The problem:
Write out the items from the line that contains "Given: Open the Lazarus IDE shortcut" down to the line that contains "Looking at the" as a two-column CSV with the columns text and answer, one row per item. Put each field in quotation marks, turn line breaks into spaces, and leave the pictures out.

Materials provided:
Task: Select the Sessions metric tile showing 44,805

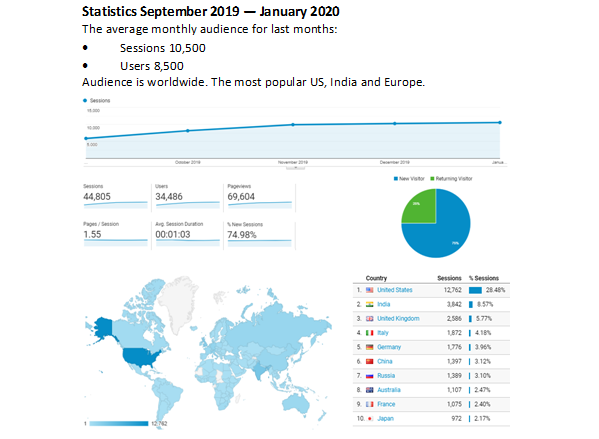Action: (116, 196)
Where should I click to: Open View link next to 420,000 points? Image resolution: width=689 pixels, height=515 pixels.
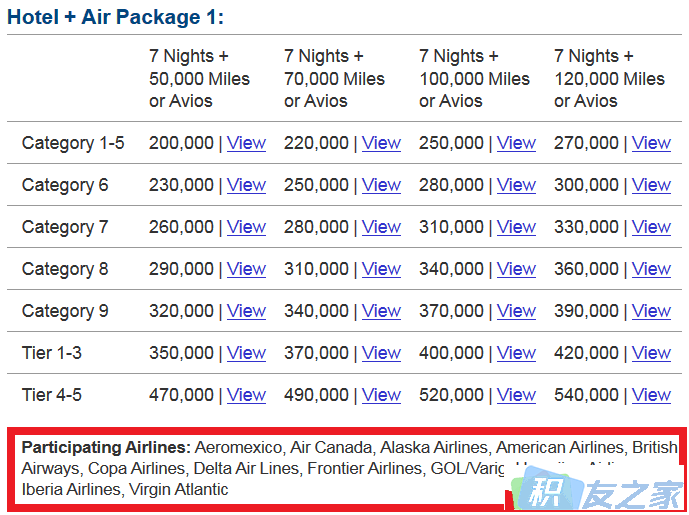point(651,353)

---

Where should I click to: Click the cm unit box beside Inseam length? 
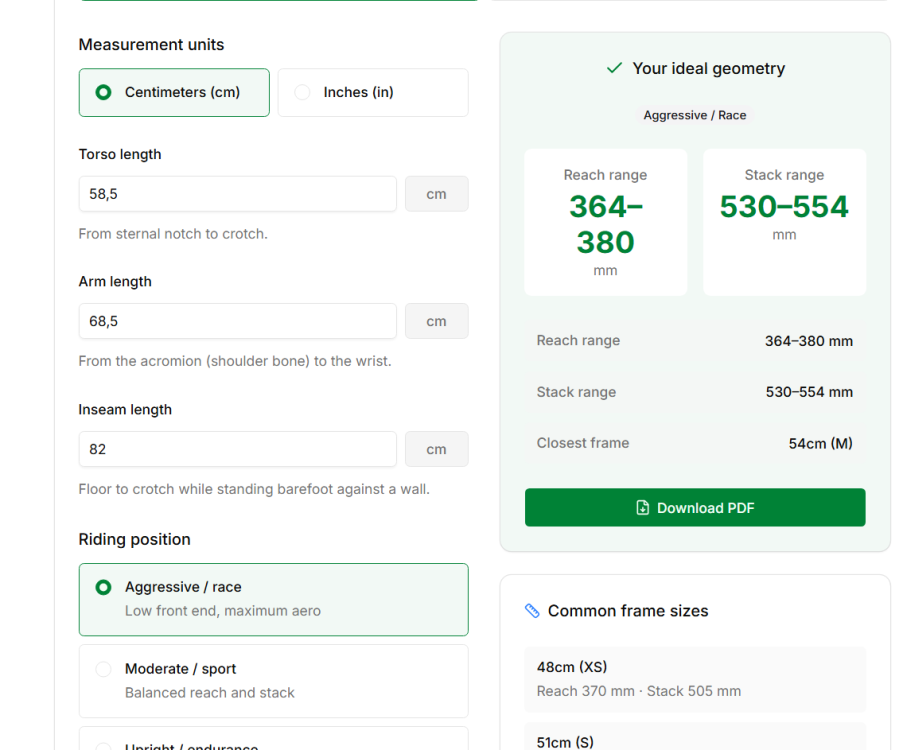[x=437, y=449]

==

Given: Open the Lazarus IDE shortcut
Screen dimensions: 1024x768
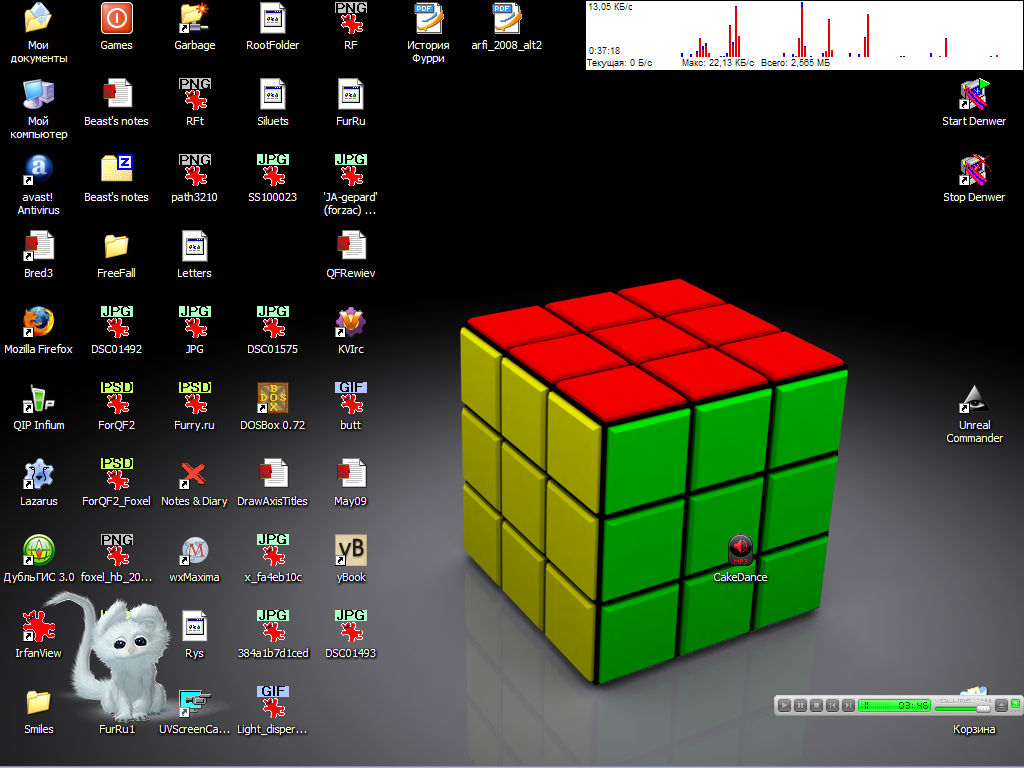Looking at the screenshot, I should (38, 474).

Output of the exercise:
text,answer
"Given: Open the Lazarus IDE shortcut Screen dimensions: 1024x768","Looking at the screenshot, I should (38, 474)."